■ Instructions for the task:
In the listing below, locate the line containing "You are a computer-use agent. The" and the line containing "Instruction: Select the Measure tool icon". Output both of them and every line between, exactly as written, and nothing more.

■ Information given:
^^^^

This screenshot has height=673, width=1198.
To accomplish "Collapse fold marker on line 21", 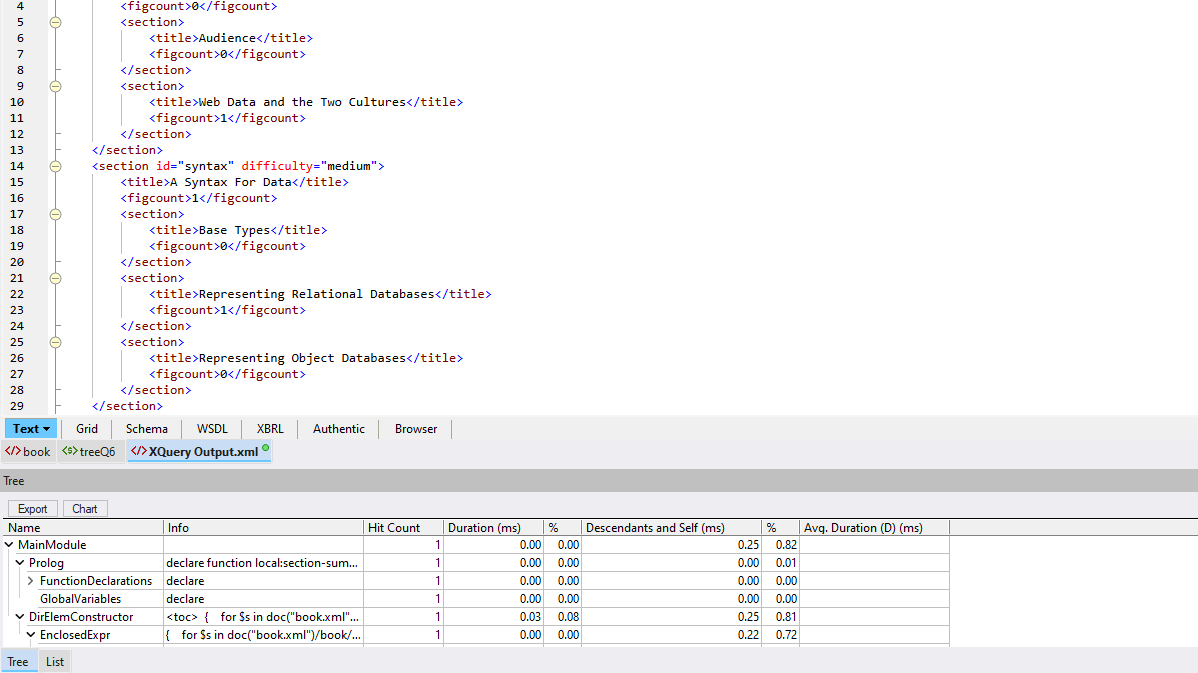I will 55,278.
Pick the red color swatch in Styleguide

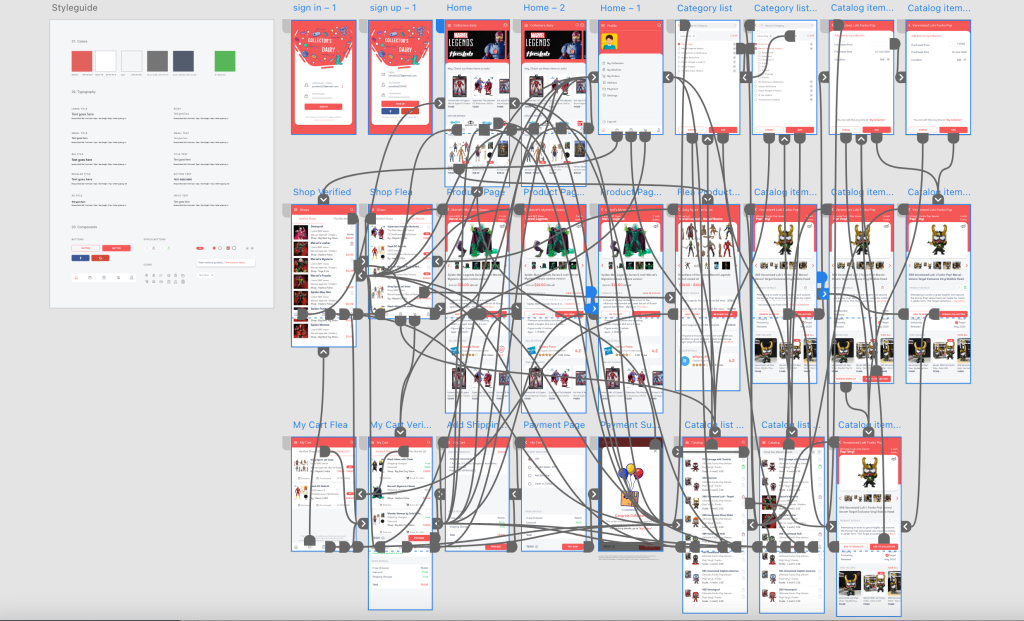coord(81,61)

^^^^

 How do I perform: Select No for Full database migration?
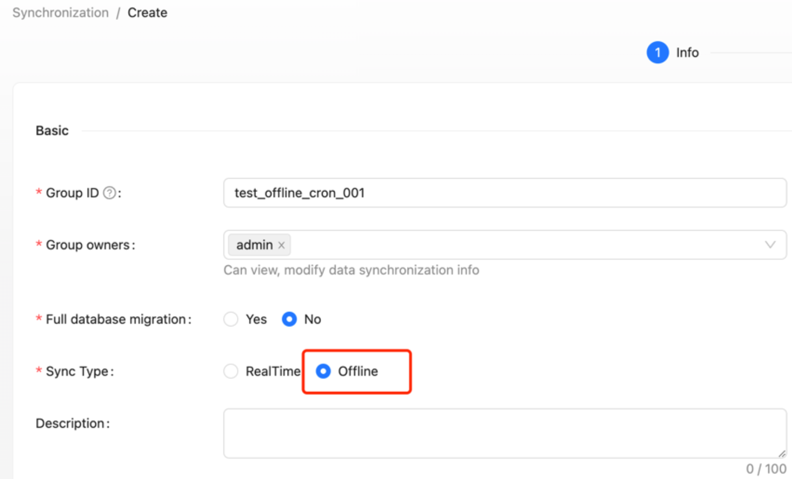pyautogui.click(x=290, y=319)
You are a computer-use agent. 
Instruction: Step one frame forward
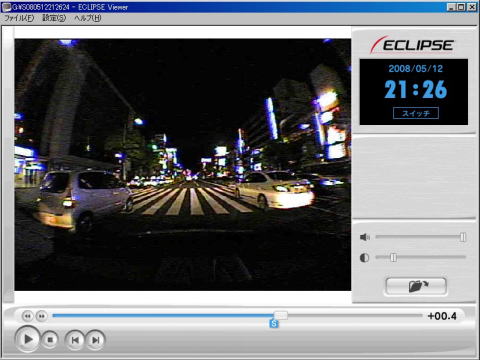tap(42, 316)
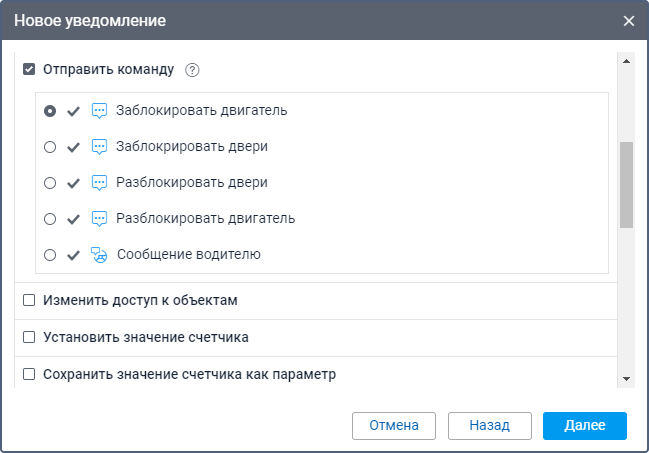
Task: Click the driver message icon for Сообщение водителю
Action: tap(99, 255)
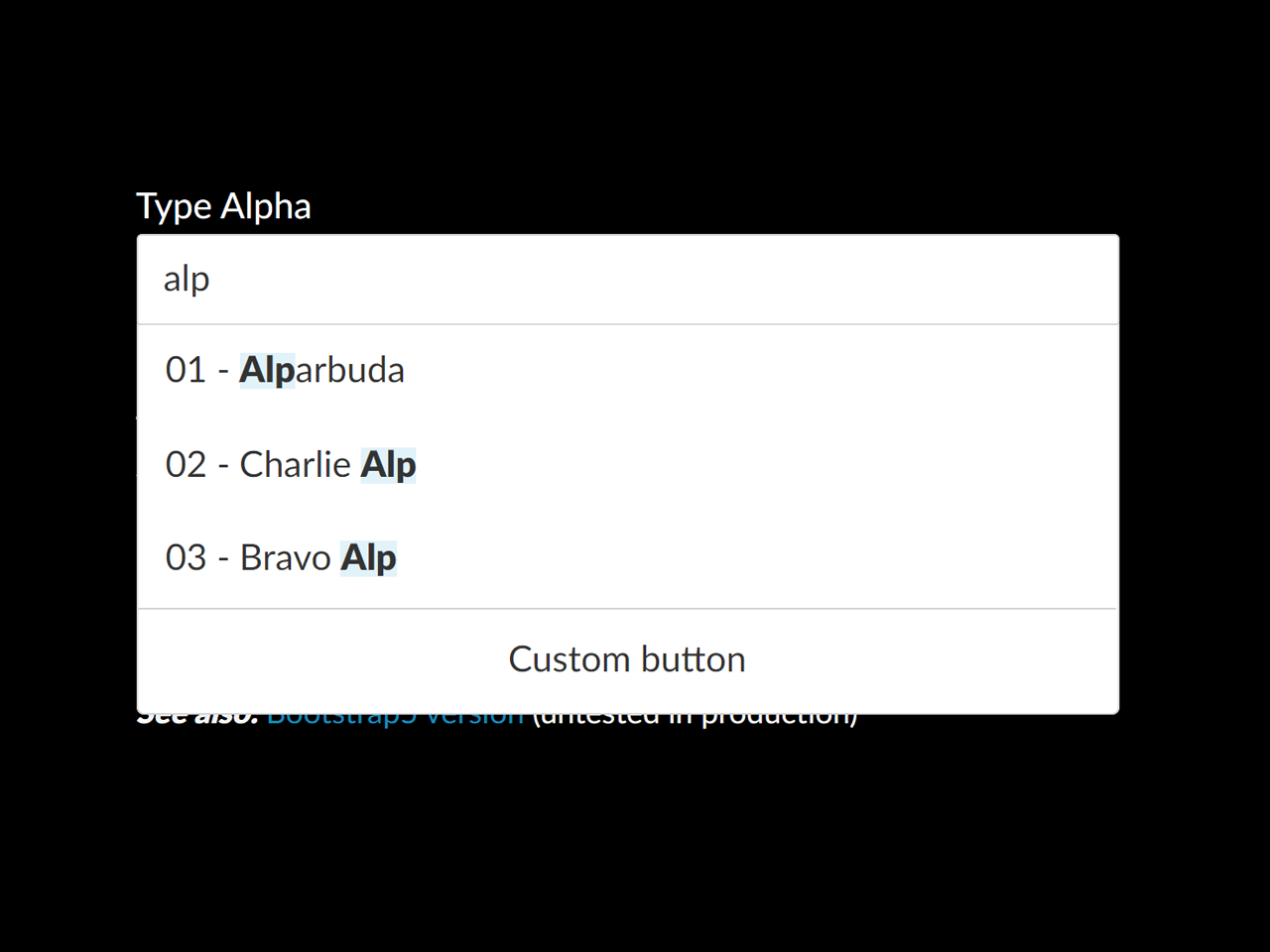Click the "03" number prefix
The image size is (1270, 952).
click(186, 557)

^^^^

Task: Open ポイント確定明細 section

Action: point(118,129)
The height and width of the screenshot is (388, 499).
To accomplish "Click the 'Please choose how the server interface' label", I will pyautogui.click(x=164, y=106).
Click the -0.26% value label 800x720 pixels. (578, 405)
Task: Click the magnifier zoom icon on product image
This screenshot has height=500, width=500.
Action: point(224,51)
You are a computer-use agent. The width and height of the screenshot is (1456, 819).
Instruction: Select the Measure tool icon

^^^^

■ Result:
You are a computer-use agent. The width and height of the screenshot is (1456, 819).
Instruction: Select the Measure tool icon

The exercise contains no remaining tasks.